BEGIN DATA SECTION
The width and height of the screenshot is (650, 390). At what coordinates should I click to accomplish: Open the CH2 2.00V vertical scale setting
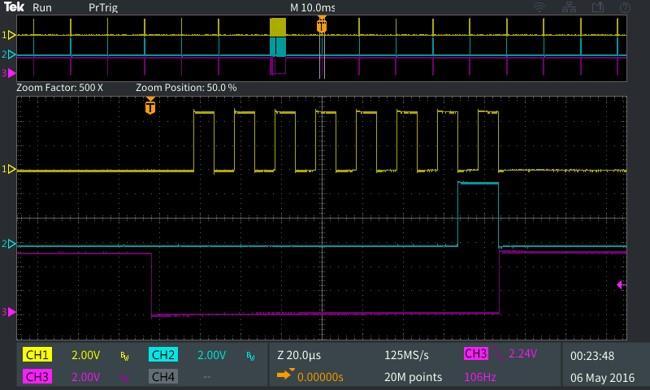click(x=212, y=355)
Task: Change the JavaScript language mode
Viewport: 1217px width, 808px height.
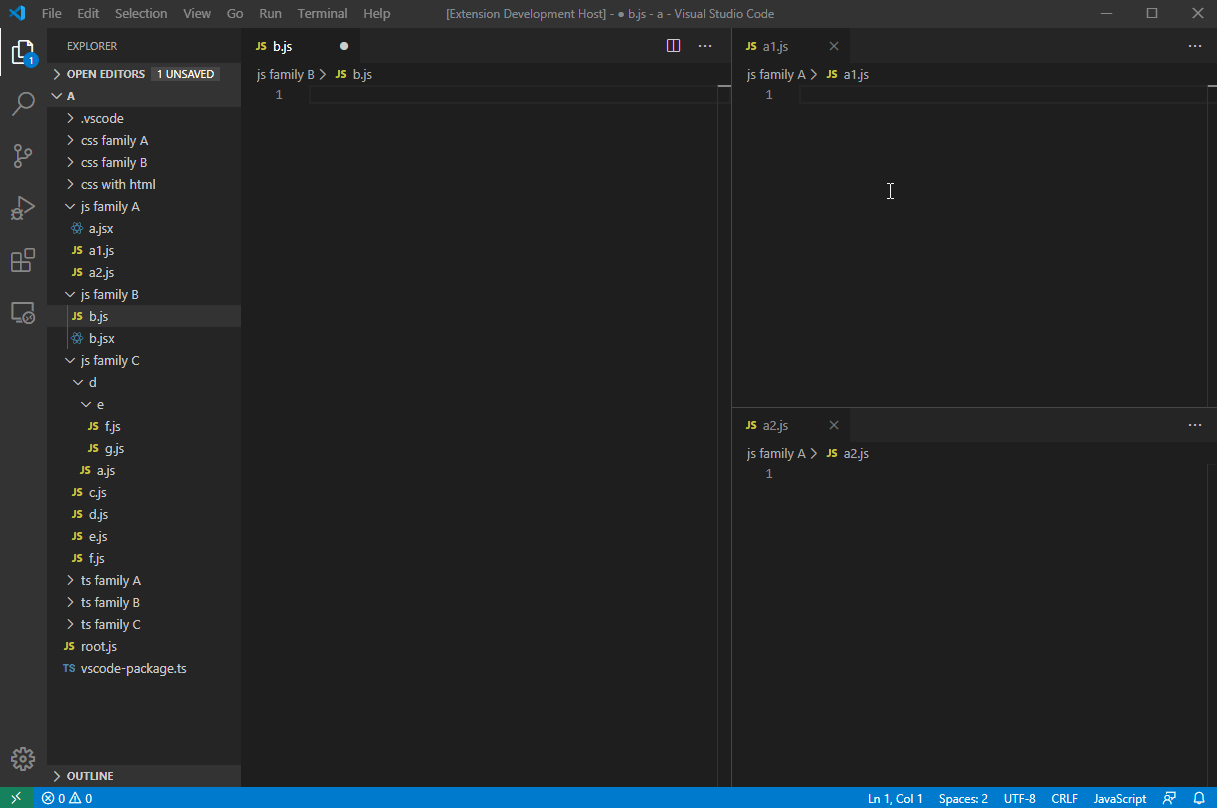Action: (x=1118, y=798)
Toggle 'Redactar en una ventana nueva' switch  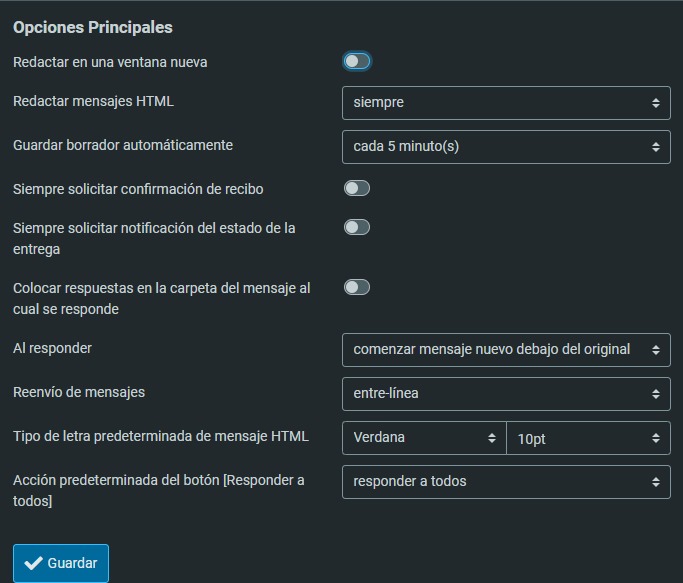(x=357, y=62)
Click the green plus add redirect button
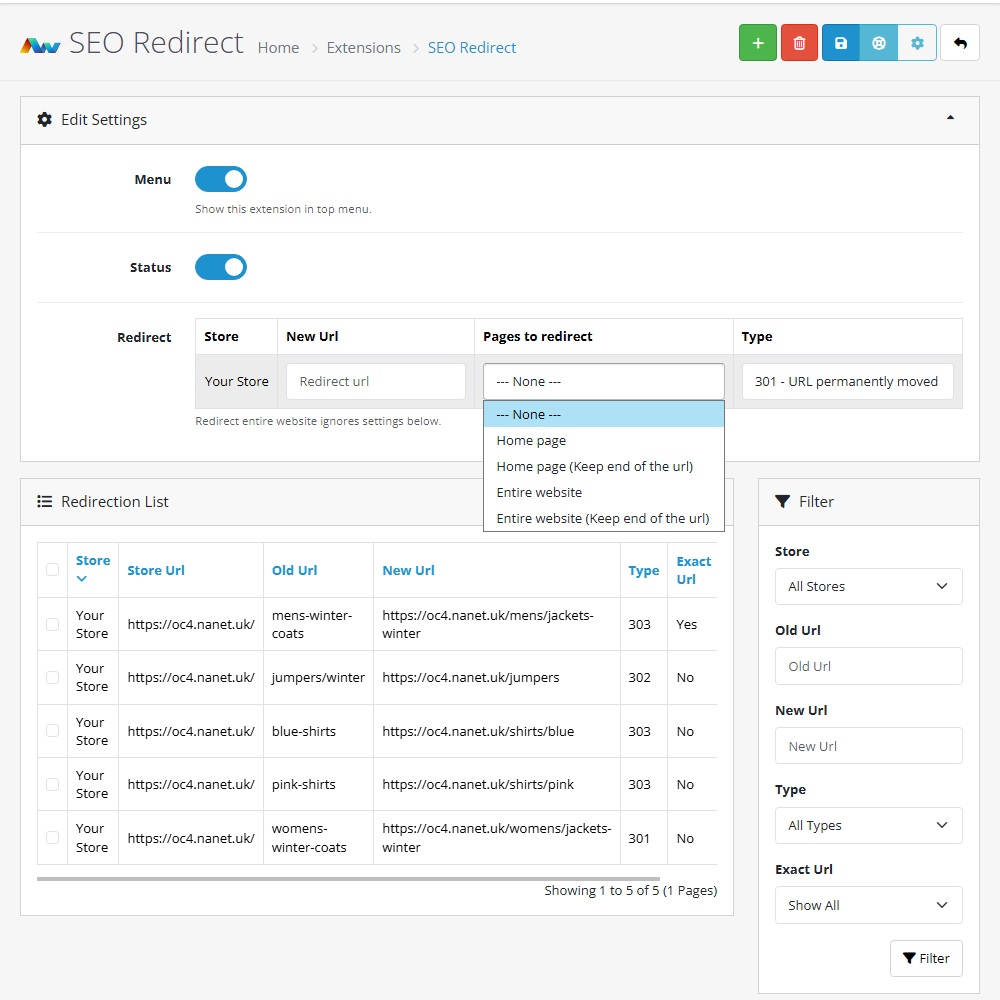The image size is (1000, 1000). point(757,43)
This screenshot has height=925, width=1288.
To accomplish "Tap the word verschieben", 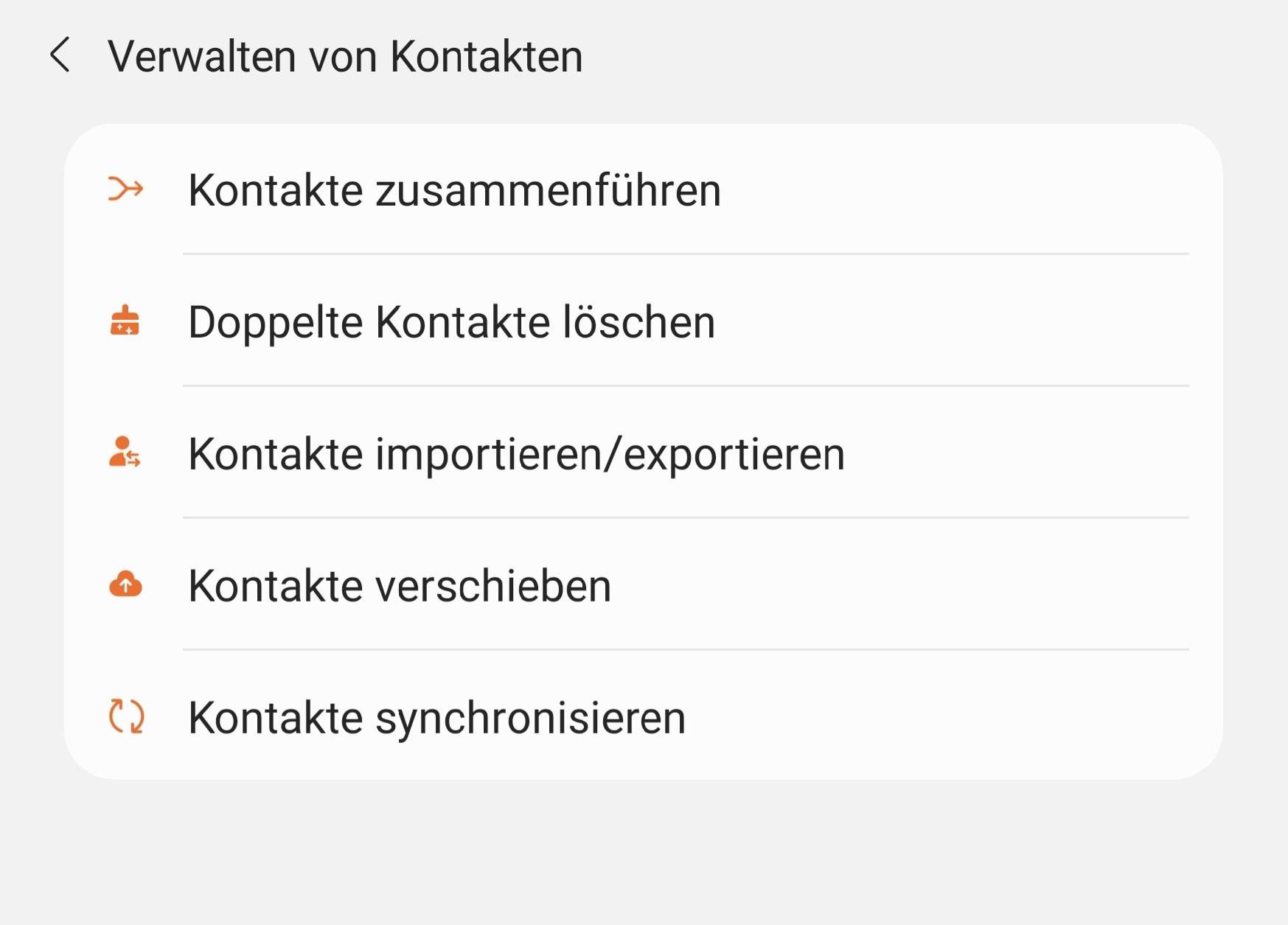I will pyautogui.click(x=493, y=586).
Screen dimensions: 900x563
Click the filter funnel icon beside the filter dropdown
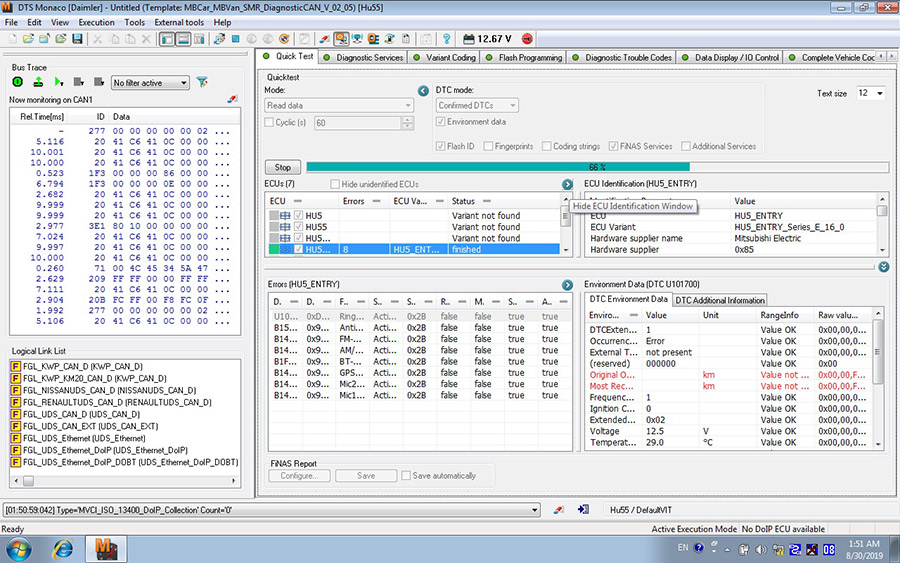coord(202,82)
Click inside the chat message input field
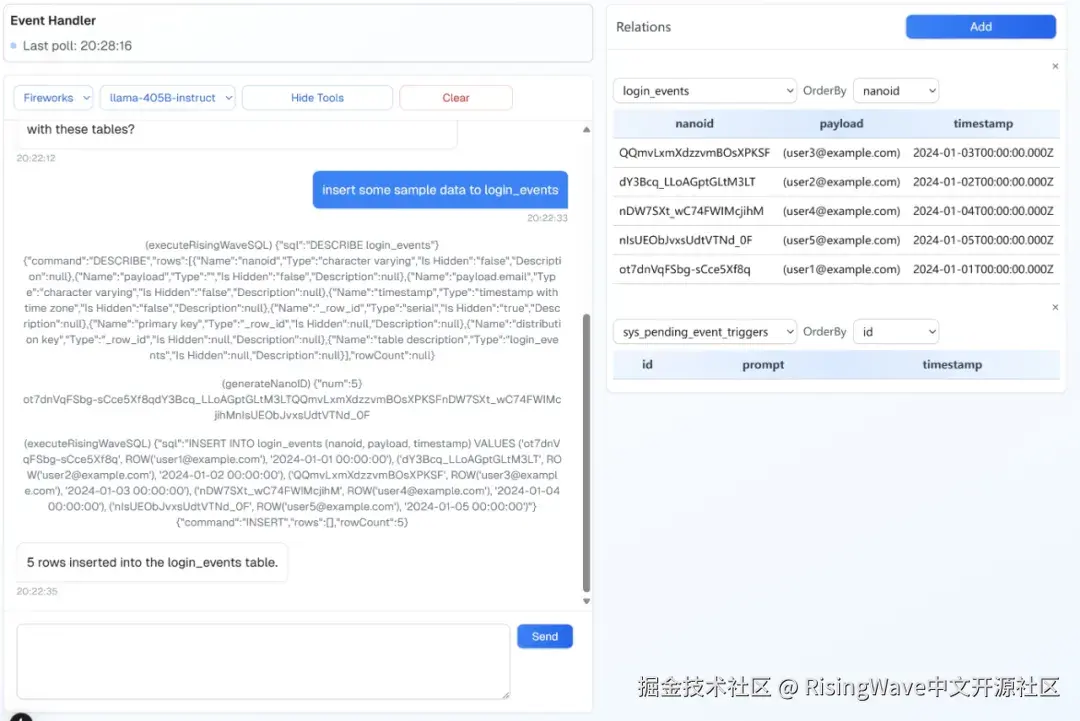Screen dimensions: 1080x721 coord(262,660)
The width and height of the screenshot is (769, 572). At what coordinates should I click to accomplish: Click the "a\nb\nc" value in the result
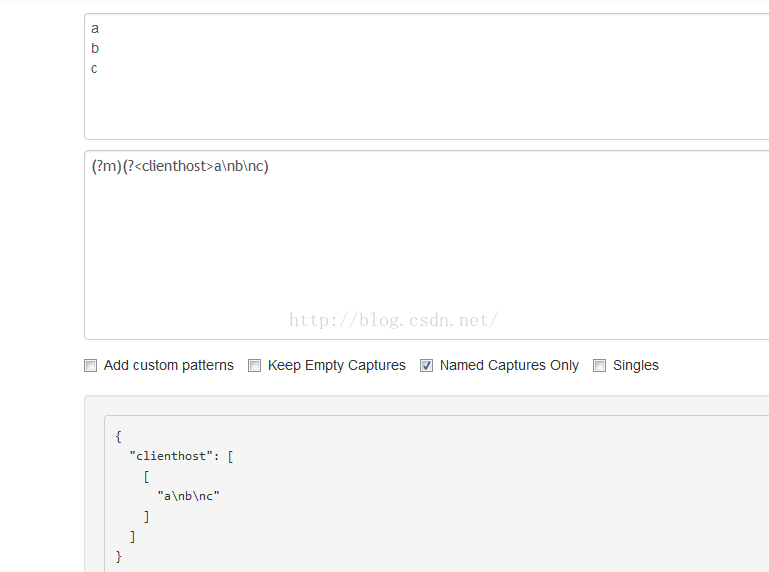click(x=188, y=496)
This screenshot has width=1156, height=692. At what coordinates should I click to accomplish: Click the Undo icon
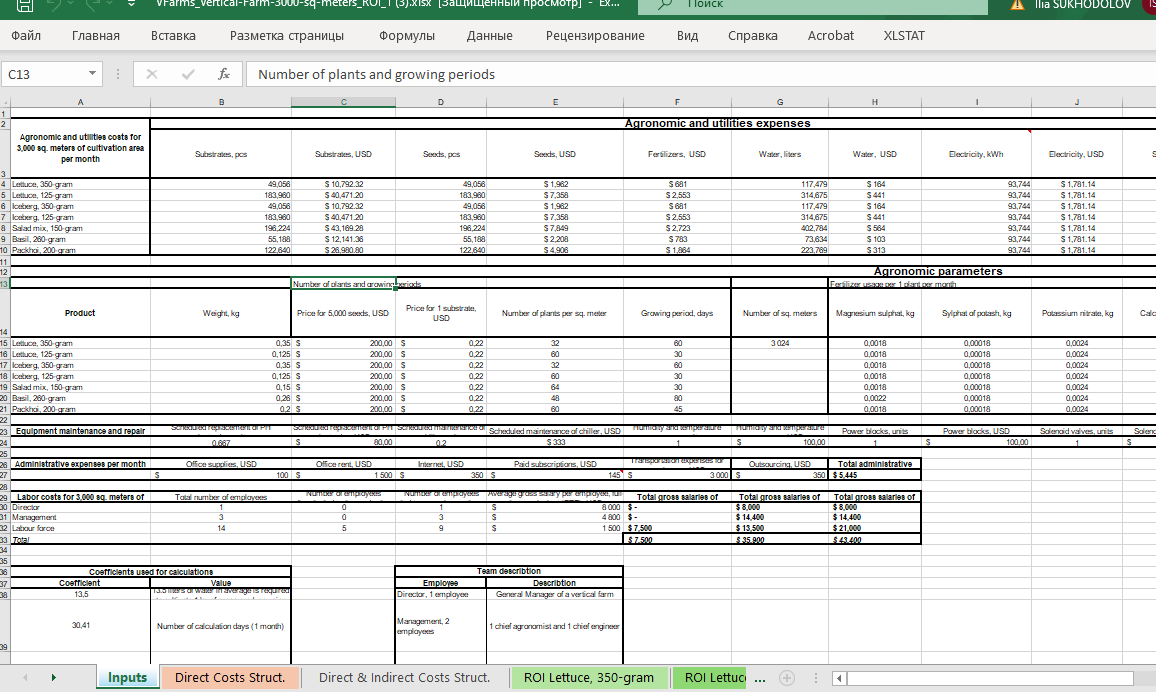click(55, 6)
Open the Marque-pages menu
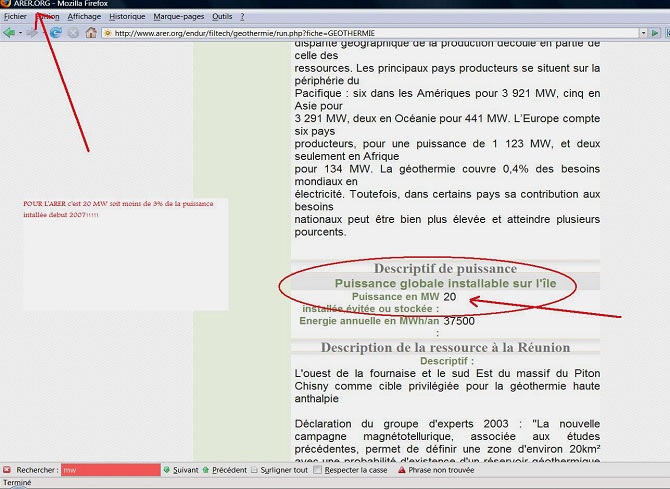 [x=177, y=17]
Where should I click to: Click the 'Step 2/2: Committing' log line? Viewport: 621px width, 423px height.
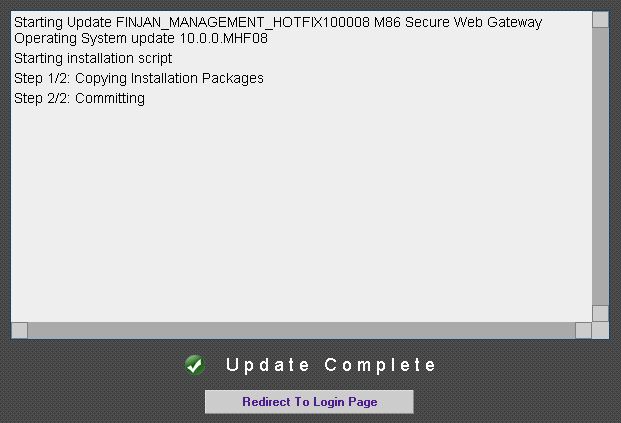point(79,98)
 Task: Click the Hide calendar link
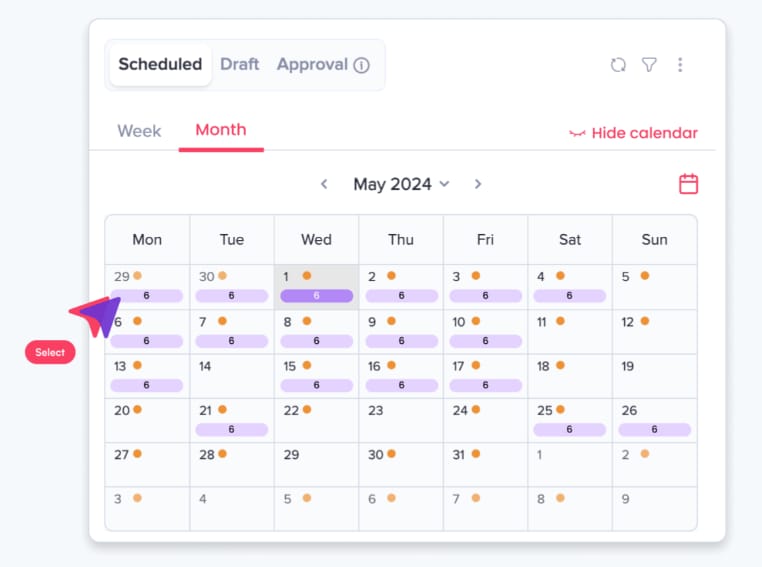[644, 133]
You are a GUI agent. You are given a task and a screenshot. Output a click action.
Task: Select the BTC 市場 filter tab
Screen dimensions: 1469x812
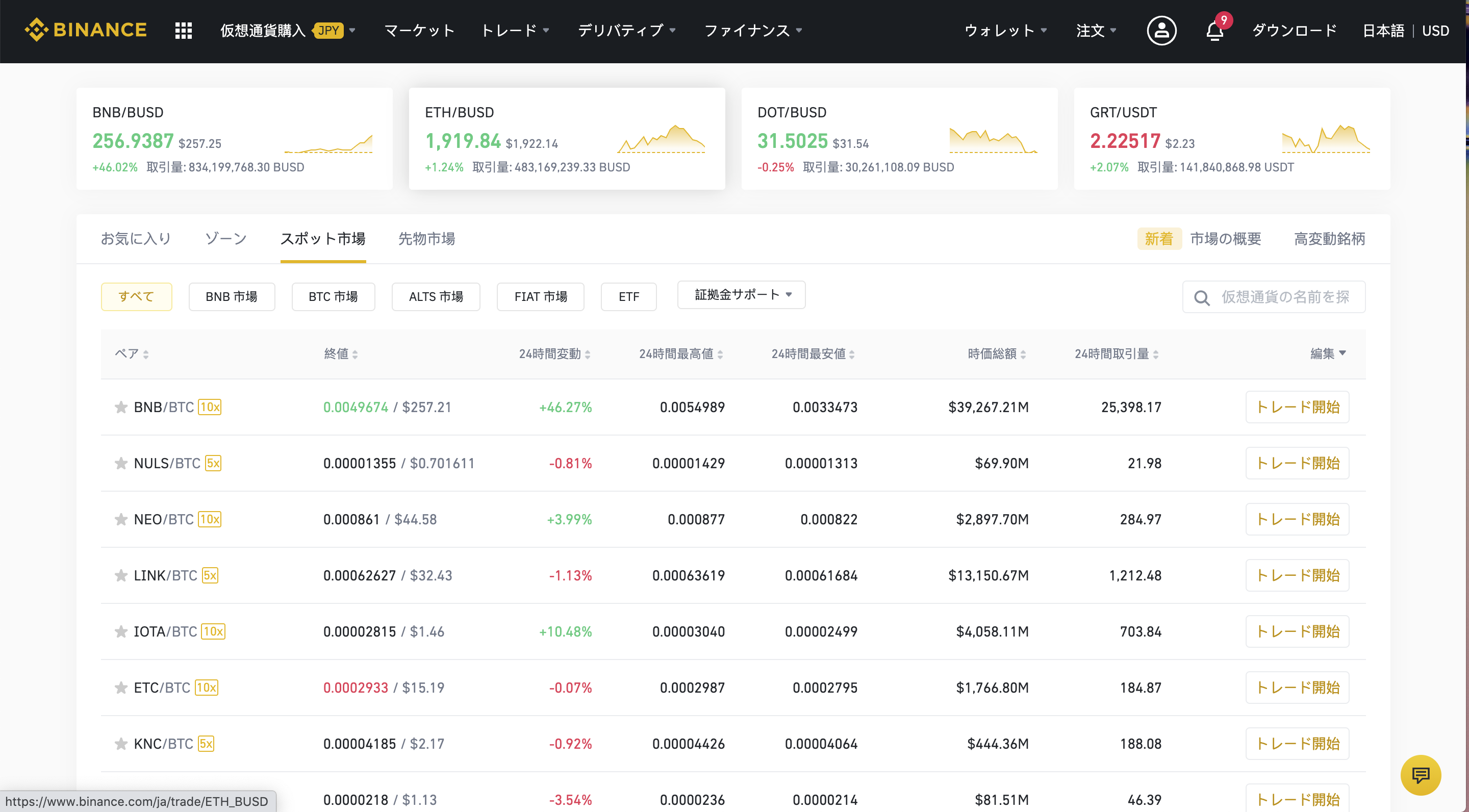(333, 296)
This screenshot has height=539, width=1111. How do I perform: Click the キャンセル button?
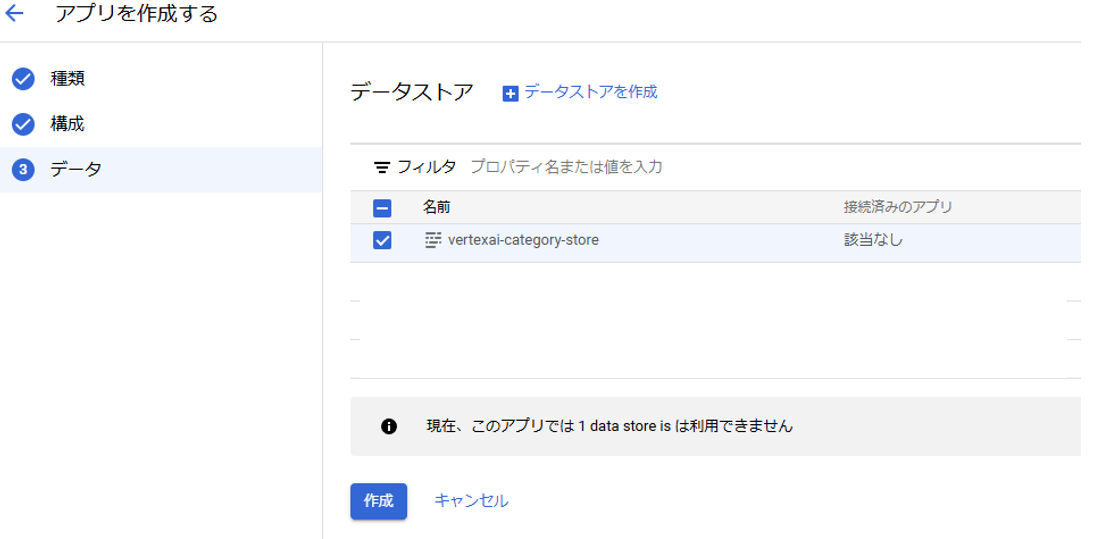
END DATA SECTION
_EXERCISE TASK_:
Arrange the lines from the beginning of the records through the line containing "Action: (x=1118, y=798)" as a JSON list of strings, one string per line, omitting blank lines and leaving out the pictures.

_SOLUTION TO THIS EXERCISE_:
[
  "The width and height of the screenshot is (650, 390). At what coordinates should I click to accomplish: Open the CH2 2.00V vertical scale setting",
  "click(x=212, y=355)",
  "Task: Change the JavaScript language mode",
  "Viewport: 1217px width, 808px height.",
  "Action: (x=1118, y=798)"
]